- **About this exercise**:
Emit the data below verbatim, stripping out any pictures.

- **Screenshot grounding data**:
● ● ●

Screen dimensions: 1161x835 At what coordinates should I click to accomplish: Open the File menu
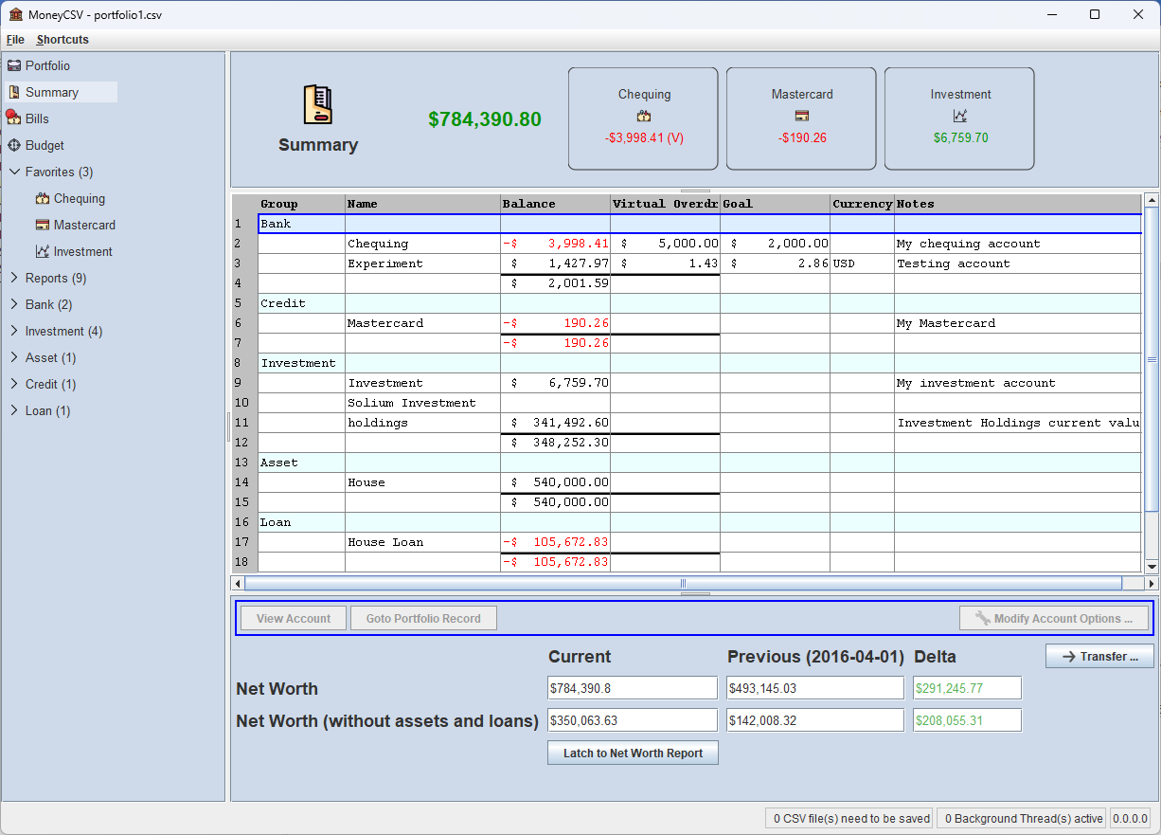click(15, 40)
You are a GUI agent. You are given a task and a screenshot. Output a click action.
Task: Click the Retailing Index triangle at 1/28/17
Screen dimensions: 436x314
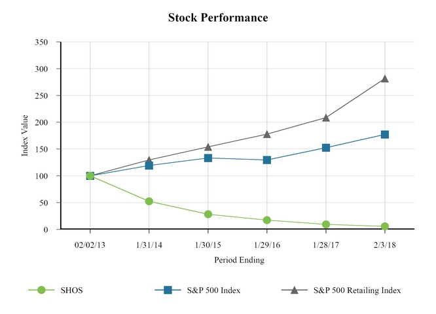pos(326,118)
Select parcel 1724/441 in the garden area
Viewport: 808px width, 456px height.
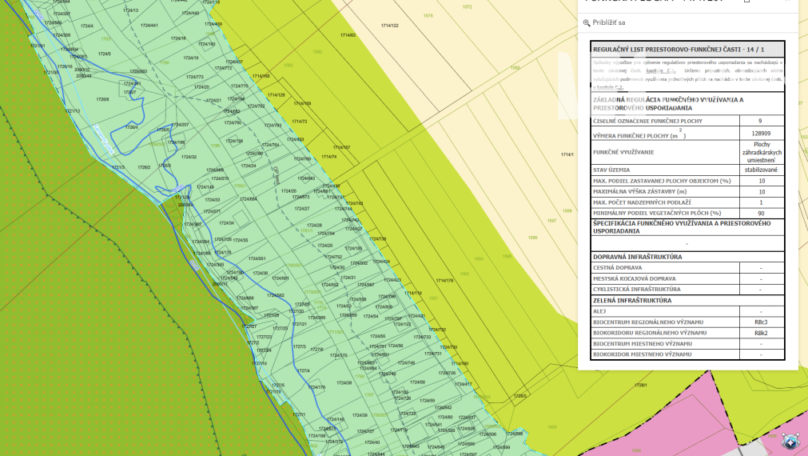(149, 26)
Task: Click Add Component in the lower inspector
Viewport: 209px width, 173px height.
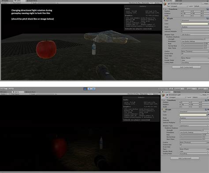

● ● ●

- **Output of the exercise**:
Screen dimensions: 1161x835 At what coordinates should I click to accomplish: Open the File menu
click(15, 40)
You are a GUI agent. You are given a task and a screenshot. Output a click action.
Task: Click the Retailing Index triangle at 1/28/17
Screen dimensions: 436x314
pos(326,118)
Select parcel 1724/441 in the garden area
Viewport: 808px width, 456px height.
(149, 26)
Task: Click Add Component in the lower inspector
Viewport: 209px width, 173px height.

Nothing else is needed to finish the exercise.